Each kind of arthritis is treated differently, but there are some common treatment choices. Proper rest, exercise, eating a healthy, well-balanced diet, and learning the right way to use and protect your joints are key to living with any kind of arthritis. The correct shoes and a cane can help with pain in the feet, knees, and hips when walking. You can also find gadgets to help you open jars and bottles or to turn the doorknobs in your house more easily.

There are a variety of medicines that can help with the pain and swelling of arthritis. Acetaminophen can be used to ease arthritis pain. Some NSAIDs, or non-steroidal anti-inflammatory drugs, such as ibuprofen and naproxen, are sold over-the-counter, while others require a prescription.

For patients with rheumatoid arthritis, additional medications are often prescribed. Providers closely monitor patients who take these medications. While many of these medications can be taken by mouth, some are administered by injection or infusion.

Along with exercise and weight control, there are other ways to ease the pain around your joints.
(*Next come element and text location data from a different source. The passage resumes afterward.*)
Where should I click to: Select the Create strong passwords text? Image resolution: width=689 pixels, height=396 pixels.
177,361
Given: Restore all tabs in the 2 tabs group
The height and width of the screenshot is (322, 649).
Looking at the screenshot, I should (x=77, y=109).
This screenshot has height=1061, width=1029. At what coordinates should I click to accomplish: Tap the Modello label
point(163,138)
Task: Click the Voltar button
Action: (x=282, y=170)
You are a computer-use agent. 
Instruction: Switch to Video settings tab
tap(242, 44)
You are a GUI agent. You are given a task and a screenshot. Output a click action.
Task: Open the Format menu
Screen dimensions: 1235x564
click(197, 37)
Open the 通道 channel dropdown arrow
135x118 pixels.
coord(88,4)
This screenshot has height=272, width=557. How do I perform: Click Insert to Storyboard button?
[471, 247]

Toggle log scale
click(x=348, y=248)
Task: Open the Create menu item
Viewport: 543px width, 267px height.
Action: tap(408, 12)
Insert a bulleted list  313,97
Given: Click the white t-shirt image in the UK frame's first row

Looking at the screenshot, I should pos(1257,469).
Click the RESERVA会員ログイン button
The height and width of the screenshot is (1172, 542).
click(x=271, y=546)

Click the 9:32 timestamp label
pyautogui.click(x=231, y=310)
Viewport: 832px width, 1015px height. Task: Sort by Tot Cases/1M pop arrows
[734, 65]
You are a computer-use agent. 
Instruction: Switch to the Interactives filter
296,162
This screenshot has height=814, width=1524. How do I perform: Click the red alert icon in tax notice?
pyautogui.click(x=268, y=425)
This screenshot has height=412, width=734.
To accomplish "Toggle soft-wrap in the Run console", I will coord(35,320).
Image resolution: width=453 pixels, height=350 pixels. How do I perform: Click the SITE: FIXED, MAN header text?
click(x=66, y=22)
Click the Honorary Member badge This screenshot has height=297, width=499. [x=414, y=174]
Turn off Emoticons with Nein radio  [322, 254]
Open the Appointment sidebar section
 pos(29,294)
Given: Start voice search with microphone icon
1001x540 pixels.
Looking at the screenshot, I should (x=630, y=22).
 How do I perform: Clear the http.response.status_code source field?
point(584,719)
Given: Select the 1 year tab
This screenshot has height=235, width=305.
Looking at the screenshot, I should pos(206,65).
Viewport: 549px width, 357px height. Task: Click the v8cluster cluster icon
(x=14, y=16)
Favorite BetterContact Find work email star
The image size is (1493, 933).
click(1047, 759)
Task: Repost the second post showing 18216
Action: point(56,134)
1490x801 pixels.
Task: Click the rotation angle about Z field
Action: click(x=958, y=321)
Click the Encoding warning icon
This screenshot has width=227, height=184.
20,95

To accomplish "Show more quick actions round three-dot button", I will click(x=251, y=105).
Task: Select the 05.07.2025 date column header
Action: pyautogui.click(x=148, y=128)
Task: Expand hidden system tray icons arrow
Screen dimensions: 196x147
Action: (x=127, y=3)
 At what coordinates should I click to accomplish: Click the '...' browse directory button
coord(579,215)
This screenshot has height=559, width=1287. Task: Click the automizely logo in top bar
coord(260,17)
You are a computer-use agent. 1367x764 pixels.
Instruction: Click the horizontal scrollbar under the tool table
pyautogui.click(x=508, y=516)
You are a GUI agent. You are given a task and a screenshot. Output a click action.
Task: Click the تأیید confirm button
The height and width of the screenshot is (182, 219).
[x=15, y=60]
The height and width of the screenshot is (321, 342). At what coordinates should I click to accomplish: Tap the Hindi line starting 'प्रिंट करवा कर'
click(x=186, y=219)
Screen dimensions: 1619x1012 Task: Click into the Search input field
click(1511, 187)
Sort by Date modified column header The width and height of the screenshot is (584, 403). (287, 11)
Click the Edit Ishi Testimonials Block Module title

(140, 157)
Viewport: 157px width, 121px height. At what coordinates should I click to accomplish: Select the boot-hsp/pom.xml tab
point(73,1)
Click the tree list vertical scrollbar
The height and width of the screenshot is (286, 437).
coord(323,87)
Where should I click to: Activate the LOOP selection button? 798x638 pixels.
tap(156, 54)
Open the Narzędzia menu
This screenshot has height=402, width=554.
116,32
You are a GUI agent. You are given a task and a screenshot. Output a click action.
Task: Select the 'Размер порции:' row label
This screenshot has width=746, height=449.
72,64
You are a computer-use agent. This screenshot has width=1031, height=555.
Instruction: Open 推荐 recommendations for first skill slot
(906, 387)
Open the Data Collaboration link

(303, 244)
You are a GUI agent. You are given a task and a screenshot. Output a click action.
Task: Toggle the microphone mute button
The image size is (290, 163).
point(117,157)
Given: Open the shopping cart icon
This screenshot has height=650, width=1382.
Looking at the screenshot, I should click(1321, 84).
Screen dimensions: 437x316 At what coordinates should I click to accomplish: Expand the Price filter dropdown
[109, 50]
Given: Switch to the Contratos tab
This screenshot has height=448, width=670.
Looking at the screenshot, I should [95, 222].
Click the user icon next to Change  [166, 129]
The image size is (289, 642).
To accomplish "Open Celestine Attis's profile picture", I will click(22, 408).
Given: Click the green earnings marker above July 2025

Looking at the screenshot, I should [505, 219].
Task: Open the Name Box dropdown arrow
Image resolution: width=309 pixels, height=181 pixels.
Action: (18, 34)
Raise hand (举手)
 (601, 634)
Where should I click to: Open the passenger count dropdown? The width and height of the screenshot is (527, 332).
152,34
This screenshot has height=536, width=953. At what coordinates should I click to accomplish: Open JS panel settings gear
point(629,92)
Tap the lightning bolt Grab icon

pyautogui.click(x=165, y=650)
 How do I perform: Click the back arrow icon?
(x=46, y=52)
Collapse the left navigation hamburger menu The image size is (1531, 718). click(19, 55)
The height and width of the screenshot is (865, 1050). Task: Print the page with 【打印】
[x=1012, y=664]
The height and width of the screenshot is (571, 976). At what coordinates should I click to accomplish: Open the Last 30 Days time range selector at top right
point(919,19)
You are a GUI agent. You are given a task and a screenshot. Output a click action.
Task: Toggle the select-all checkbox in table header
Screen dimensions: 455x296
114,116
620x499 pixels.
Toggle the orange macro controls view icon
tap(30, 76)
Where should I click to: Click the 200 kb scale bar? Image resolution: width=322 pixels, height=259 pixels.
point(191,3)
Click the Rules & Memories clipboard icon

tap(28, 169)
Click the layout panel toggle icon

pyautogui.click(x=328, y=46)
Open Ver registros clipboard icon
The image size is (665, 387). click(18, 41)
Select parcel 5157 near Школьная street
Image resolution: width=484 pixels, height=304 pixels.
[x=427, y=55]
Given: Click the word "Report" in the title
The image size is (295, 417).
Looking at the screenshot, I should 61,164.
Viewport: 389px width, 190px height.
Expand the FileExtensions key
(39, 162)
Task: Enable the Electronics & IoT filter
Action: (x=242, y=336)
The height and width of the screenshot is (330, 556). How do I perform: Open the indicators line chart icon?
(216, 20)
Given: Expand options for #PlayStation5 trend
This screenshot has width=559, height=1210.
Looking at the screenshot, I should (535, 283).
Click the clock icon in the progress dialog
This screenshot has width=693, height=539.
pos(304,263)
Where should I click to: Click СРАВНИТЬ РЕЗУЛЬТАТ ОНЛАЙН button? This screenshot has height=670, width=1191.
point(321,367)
You may find comfort by applying heat or ice, soaking in a warm bath, or swimming in a heated pool.

In some cases, your provider may suggest surgery when the damage to your joints becomes disabling or when other treatments do not help with pain. Surgeons can repair or replace these joints with artificial ones. Hips and knees are the most commonly replaced joints.

It’s important that you do not simply assume that joint pain and arthritis are to be expected as you age. You and your provider can work together to safely reduce the pain and stiffness that might be troubling you and to prevent more serious damage to your joints.